Pedra sobre pedra: nem toda lição materna deve ser seguida

Minha irmã nos convidou para ir a uma loja de pedras; meu filho ficou p.***, mas o arrastei, afinal, quem manda aqui sou eu

  • Por Bia Garbato
  • 06/07/2022 09h00
cookie_studio - br.freepik.com Mãe tomando café e falando ao telefone enquanto o bebê come na mesa da cozinha Mãe fala ao telefone e cuida do filho

Muitas vezes me orgulho da mãe que sou. Mando lanches saudáveis na lancheira, levo ao dentista a cada seis meses, acolho, mas não passo a mão na cabeça. Mas em outras vezes… Minha irmã nos convidou para ir a uma loja de pedras incrível que tem na puta que o pariu em São Paulo. Meu filho sempre amou pedras. Sabe o nome de cada uma (crisoprásio?) e ainda tem a habilidade de sentir sua energia só de segurá-las. Só que, naquele dia, ele estava mais a fim de ir à casa da avó. Não era exatamente um desejo puro, pois ela havia prometido levá-lo a uma banca com um generoso vale tranqueira. Mas eu achei que aquela era uma grande oportunidade para o vidente dos seixos praticar seu dom, então o obriguei a ir. Ele aceitou. Para falar a verdade, ele ficou puto (eu sei que estou falando muito palavrão hoje), mas o arrastei, afinal, quem manda aqui sou eu.

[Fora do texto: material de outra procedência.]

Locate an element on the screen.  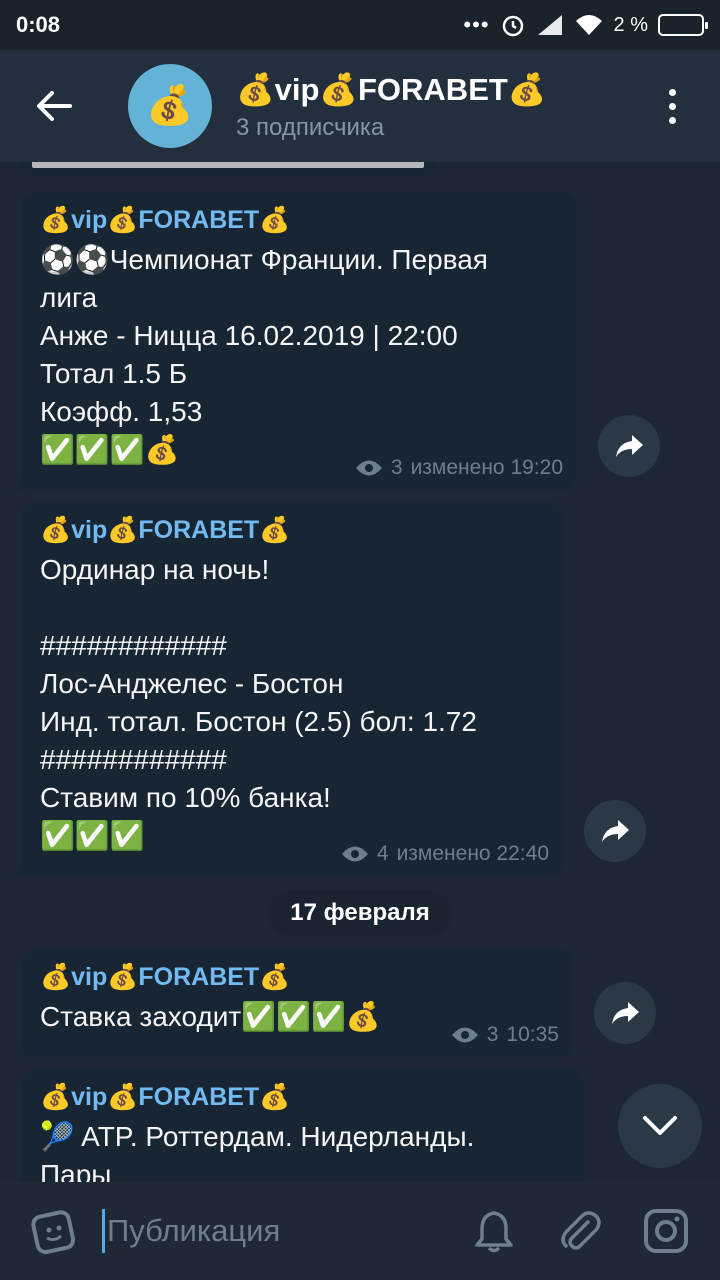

Na loja, aconteceu o que se esperava. Ele ficou louco. Parecia que tinha comido uma caixa de Dantop. Foi enchendo uma cestinha de plástico com pedras como se estivesse em um hortifruti. Aquela cesta estava valendo o mesmo que o meu MacBook, já que ele não dispensou as safiras e as esmeraldas. Quando eu vi, disse categórica: “Esquece”. Ele armou uma tromba maior do que a do começo. Largou a cestinha perto das dolamitas e saiu marchando para o segundo andar, onde estavam os objetos feitos com as pedras. Eu já havia separado um pingentinho divino de citrino e granada para mim mesma e seguia obcecada pelos massageadores faciais de quartzo rosa. Com os braços cruzados e a cara amarrada, de repente ele estacionou, fascinado. Havia se deparado com uma extensa coleção de miniperiquitos esculpidos em pedras coloridas e encaixados em pedras brutas. Realmente, tinham sua graça. Ele pegou as esculturinhas e sentiu… Alguma coisa ele deve ter sentido, porque seu rosto se iluminou como se tivesse encontrado ouro.

Pois bem, a partir daí ele dedicou horas em busca do pássaro perfeito. Enquanto eu escolhia um porta-velas sublime de ametista, a criança me aparece com a boquinha tremelicando, prestes a cair num pranto. Ele esticou as mãozinhas e estava lá. Uma pequena ave pétrea espatifada. Tentei acalmá-lo dizendo que, com certeza, todo dia alguém quebrava uma pedra por ali. Eu sei, era uma boa oportunidade para educá-lo. Me imaginei procurando um vendedor naquele supermercado da mineração, mostrando o tal passarinho despedaçado, pedindo desculpas, meu filho pedindo desculpas, a gente indo até o caixa, dizendo que é débito e que não, não precisa de CPF na nota. Enquanto pensava nessa saga, avistei um porta-velas de âmbar. Todo mundo sabe que âmbar não é pedra, mas sim uma resina fóssil. Ou seja, não é todo dia. Foi então que eu cometi o ato falho (de falhar mesmo) e disse baixinho: “Filho, coloca ali no fundinho que ninguém vai ver”. Ele ainda debateu mais maduro do que eu: “Mas mãe…”. No carro, voltamos quietos. Ele envergonhado pelo ato antiético que cometeu, compelido por esta mulher antiética. E eu arrependida por ter dado aquele péssimo exemplo. E por não ter levado aqueles porta-copos de topázio fumê.

*Esse texto não reflete, necessariamente, a opinião da Jovem Pan.